• _Exercise input_:
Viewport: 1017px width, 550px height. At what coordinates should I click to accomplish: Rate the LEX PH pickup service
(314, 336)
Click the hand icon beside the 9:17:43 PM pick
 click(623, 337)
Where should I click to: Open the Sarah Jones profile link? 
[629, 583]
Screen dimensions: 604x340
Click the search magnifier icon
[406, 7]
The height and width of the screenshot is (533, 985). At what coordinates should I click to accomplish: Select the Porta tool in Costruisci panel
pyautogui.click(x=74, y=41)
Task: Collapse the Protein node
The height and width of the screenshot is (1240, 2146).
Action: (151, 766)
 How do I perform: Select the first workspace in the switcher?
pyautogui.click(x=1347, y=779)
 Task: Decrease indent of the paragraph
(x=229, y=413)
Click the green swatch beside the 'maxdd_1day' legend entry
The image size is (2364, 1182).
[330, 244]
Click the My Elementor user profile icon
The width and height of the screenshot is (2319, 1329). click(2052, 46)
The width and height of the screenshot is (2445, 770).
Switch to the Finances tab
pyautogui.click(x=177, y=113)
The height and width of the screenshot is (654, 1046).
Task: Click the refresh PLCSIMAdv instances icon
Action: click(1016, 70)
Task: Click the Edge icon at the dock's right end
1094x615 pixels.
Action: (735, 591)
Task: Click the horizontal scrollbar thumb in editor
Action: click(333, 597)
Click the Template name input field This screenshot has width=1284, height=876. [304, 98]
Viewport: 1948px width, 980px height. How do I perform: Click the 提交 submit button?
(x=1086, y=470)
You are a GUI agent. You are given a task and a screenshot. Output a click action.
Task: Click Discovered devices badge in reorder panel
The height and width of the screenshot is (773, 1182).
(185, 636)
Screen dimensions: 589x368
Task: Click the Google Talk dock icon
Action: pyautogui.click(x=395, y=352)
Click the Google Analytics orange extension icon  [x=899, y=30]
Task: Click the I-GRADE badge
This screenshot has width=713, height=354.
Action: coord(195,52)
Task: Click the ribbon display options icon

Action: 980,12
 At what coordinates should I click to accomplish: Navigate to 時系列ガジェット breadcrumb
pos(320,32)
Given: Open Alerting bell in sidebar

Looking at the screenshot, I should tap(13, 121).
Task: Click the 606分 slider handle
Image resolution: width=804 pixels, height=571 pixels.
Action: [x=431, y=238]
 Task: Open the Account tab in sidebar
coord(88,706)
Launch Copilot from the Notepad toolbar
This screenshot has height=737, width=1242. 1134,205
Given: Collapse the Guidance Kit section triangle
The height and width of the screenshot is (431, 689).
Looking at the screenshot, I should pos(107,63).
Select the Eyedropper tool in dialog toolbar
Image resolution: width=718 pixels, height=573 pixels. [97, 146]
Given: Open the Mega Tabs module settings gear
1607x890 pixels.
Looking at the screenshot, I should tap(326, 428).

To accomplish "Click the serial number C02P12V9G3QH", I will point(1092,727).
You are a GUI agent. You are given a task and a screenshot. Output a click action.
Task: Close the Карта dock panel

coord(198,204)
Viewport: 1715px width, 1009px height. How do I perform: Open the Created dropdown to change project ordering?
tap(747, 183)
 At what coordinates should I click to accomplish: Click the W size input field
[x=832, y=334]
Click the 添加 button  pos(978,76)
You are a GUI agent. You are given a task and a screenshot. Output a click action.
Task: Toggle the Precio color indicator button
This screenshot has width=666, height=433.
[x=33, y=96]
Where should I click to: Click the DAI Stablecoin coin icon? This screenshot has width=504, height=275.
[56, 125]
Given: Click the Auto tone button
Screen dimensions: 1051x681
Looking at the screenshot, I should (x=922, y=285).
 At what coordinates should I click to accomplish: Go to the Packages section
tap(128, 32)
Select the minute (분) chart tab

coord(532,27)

• _Directions for this task_: Restate all of the material above exactly as written.

• _The answer_:
Viewport: 1017px width, 550px height. At what coordinates should I click to accomplish: Rate the LEX PH pickup service
(314, 336)
Click the hand icon beside the 9:17:43 PM pick
 click(623, 337)
Where should I click to: Open the Sarah Jones profile link? 
[629, 583]
Screen dimensions: 604x340
Click the search magnifier icon
[406, 7]
The height and width of the screenshot is (533, 985). At what coordinates should I click to accomplish: Select the Porta tool in Costruisci panel
pyautogui.click(x=74, y=41)
Task: Collapse the Protein node
The height and width of the screenshot is (1240, 2146).
Action: (151, 766)
 How do I perform: Select the first workspace in the switcher?
pyautogui.click(x=1347, y=779)
 Task: Decrease indent of the paragraph
(x=229, y=413)
Click the green swatch beside the 'maxdd_1day' legend entry
The image size is (2364, 1182).
[330, 244]
Click the My Elementor user profile icon
The width and height of the screenshot is (2319, 1329). click(2052, 46)
The width and height of the screenshot is (2445, 770).
Switch to the Finances tab
pyautogui.click(x=177, y=113)
The height and width of the screenshot is (654, 1046).
Task: Click the refresh PLCSIMAdv instances icon
Action: click(1016, 70)
Task: Click the Edge icon at the dock's right end
1094x615 pixels.
Action: (735, 591)
Task: Click the horizontal scrollbar thumb in editor
Action: click(333, 597)
Click the Template name input field This screenshot has width=1284, height=876. [304, 98]
Viewport: 1948px width, 980px height. How do I perform: Click the 提交 submit button?
(x=1086, y=470)
You are a GUI agent. You are given a task and a screenshot. Output a click action.
Task: Click Discovered devices badge in reorder panel
The height and width of the screenshot is (773, 1182).
(185, 636)
Screen dimensions: 589x368
Task: Click the Google Talk dock icon
Action: pyautogui.click(x=395, y=352)
Click the Google Analytics orange extension icon  [x=899, y=30]
Task: Click the I-GRADE badge
This screenshot has width=713, height=354.
Action: coord(195,52)
Task: Click the ribbon display options icon

Action: 980,12
 At what coordinates should I click to accomplish: Navigate to 時系列ガジェット breadcrumb
pos(320,32)
Given: Open Alerting bell in sidebar

Looking at the screenshot, I should tap(13, 121).
Task: Click the 606分 slider handle
Image resolution: width=804 pixels, height=571 pixels.
Action: [x=431, y=238]
 Task: Open the Account tab in sidebar
coord(88,706)
Launch Copilot from the Notepad toolbar
This screenshot has height=737, width=1242. 1134,205
Given: Collapse the Guidance Kit section triangle
The height and width of the screenshot is (431, 689).
Looking at the screenshot, I should pos(107,63).
Select the Eyedropper tool in dialog toolbar
Image resolution: width=718 pixels, height=573 pixels. [97, 146]
Given: Open the Mega Tabs module settings gear
1607x890 pixels.
Looking at the screenshot, I should tap(326, 428).

To accomplish "Click the serial number C02P12V9G3QH", I will point(1092,727).
You are a GUI agent. You are given a task and a screenshot. Output a click action.
Task: Close the Карта dock panel

coord(198,204)
Viewport: 1715px width, 1009px height. How do I perform: Open the Created dropdown to change project ordering?
tap(747, 183)
 At what coordinates should I click to accomplish: Click the W size input field
[x=832, y=334]
Click the 添加 button  pos(978,76)
You are a GUI agent. You are given a task and a screenshot. Output a click action.
Task: Toggle the Precio color indicator button
This screenshot has width=666, height=433.
[x=33, y=96]
Where should I click to: Click the DAI Stablecoin coin icon? This screenshot has width=504, height=275.
[56, 125]
Given: Click the Auto tone button
Screen dimensions: 1051x681
Looking at the screenshot, I should (x=922, y=285).
 At what coordinates should I click to accomplish: Go to the Packages section
tap(128, 32)
Select the minute (분) chart tab

coord(532,27)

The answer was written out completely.